Drinking soda or sweetened beverage may be a habit that you partake, perhaps as a way of quenching your thirst. You may even take it as a way of maintaining a hydrated body. But, did you know that research shows that indeed taking two or more sodas or sweetened beverages per day increases the risk of heart failure, diabetes, stroke and fatty liver disease in men?
A sample of 42400 Swedish men aged between 45 to 79 years formed the basis of the research conducted from 1998 through to 2010. The study excluded coffee, tea or juice, concentrating specifically to the drinks with artificial sweeteners or sugar.
From this sample, 4113 cases of heart failure were documented, giving a 23 percent higher risk of developing heart failure for men who consumed two or more sodas or sweetened beverages.
The conclusion was drawn after considering other risk factors such as BMI (body mass index), health conditions, family history, smoking and other dietary factors, and adjusting the data accordingly.
The conclusions of this research coincide with another research conducted between 1980 and 2010 with a sample of 84628 women and the 1986 to 2010 research including 42908 men.
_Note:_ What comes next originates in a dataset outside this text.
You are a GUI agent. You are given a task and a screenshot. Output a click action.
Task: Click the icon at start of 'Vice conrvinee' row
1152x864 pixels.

With a follow-up at an interval of four years, the research noted that as the research began the participants were free of cardiovascular disease, cancer or diabetes.
But during the 24 to 30-year follow-up, it was found out that there was a 35 percent risk increment of heart attack or fatal heart disease, 26 percent increased the risk of developing diabetes (type 2) as well as a 16 percent growth in risk for stroke.
Though the research noted that further study was necessary for men in the United States, due to cultural and dietary differences, it is safe to conclude that consumption of two or more sodas or sweetened beverages exposes men to a high risk of heart failure among other chronic conditions. From the research findings, it is advisable to replace the beverages with water as a way of maintaining proper body hydration.